** begin **

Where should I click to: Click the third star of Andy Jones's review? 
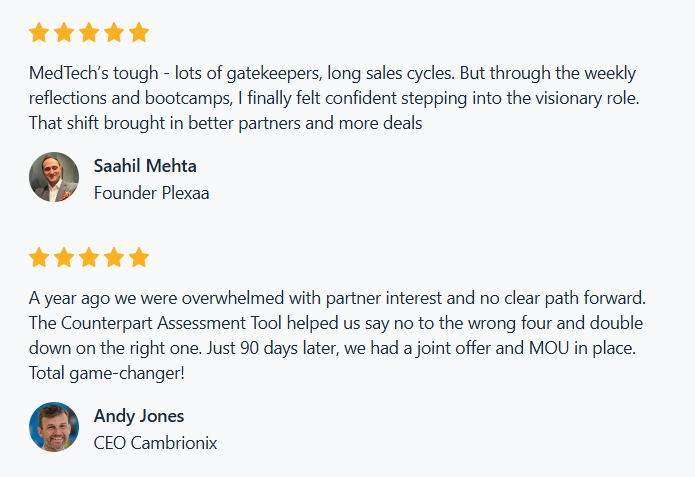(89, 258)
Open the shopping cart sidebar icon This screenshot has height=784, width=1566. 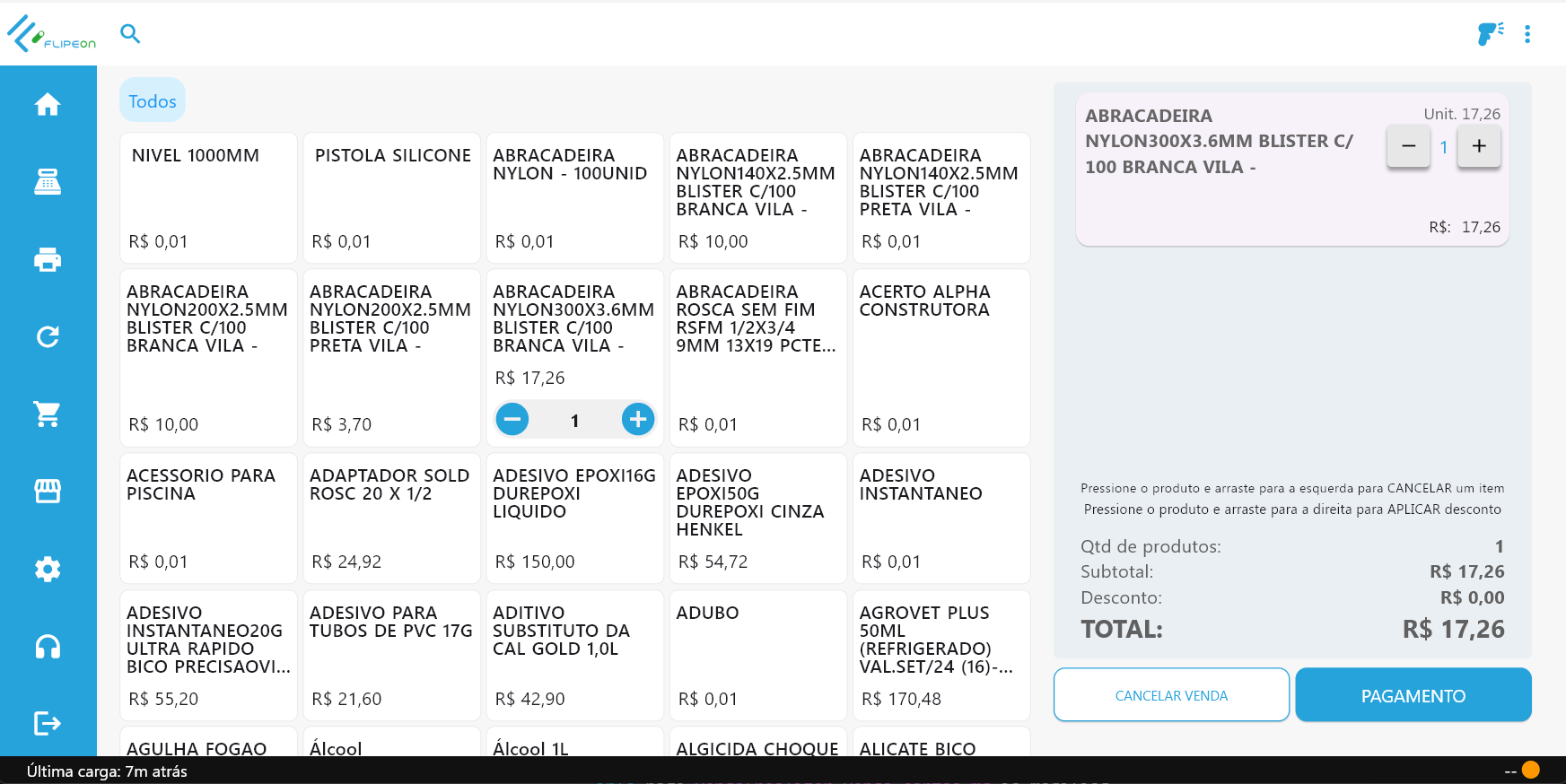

** end **
** begin **

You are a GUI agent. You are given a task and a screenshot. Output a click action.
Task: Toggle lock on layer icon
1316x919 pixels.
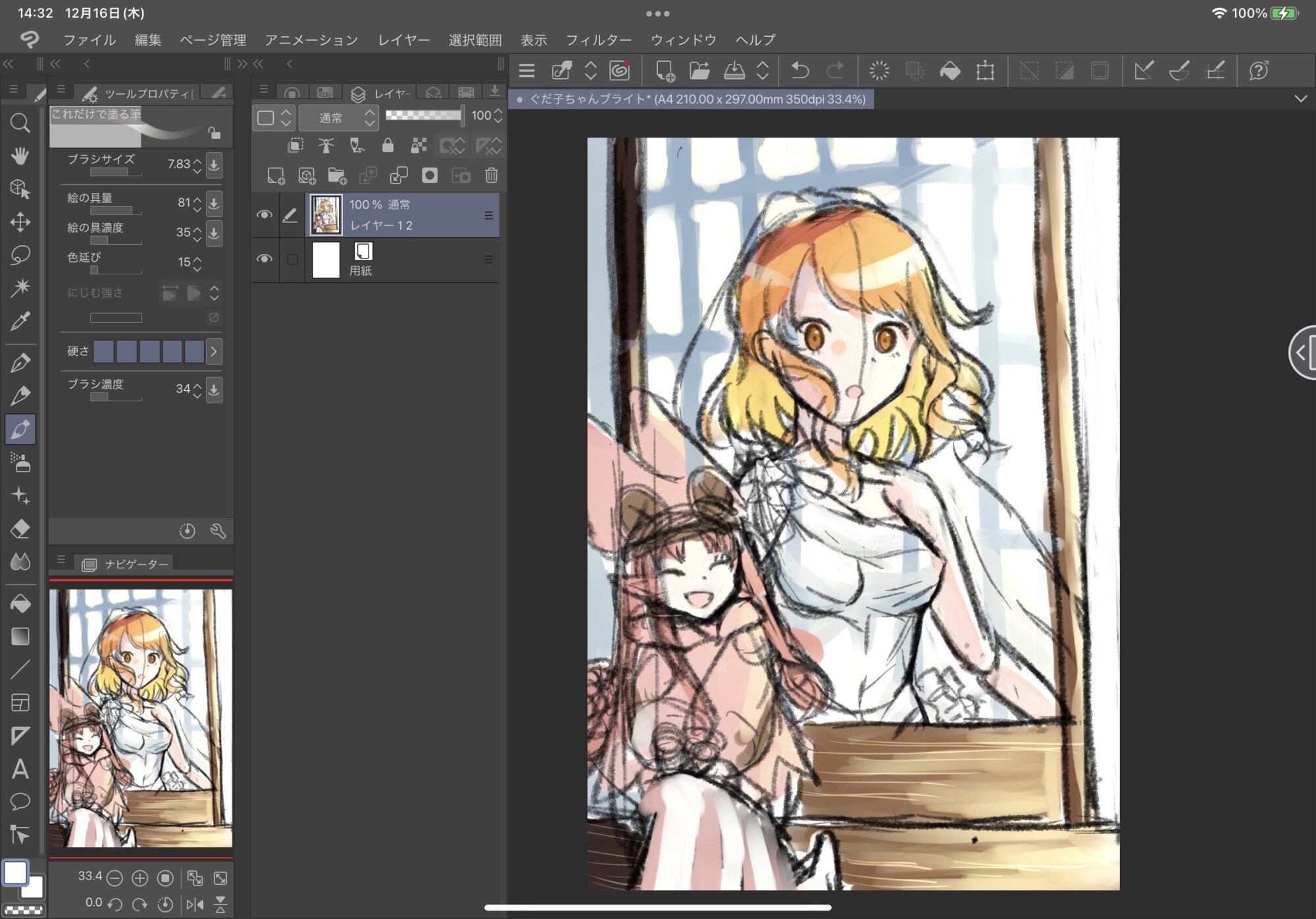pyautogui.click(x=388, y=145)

** end **

| Requirements |
Output as a JSON list of strings, one per line and omitting blank lines, the records starting with the line that contains "Where should I" and going on through the line that contains "Open the shopping", with both of those lines included. Leave the pictures out of the answer.

| Written answer |
[
  "Where should I click to: Click the third star of Andy Jones's review? ",
  "(89, 258)",
  "Open the shopping cart sidebar icon This screenshot has height=784, width=1566. "
]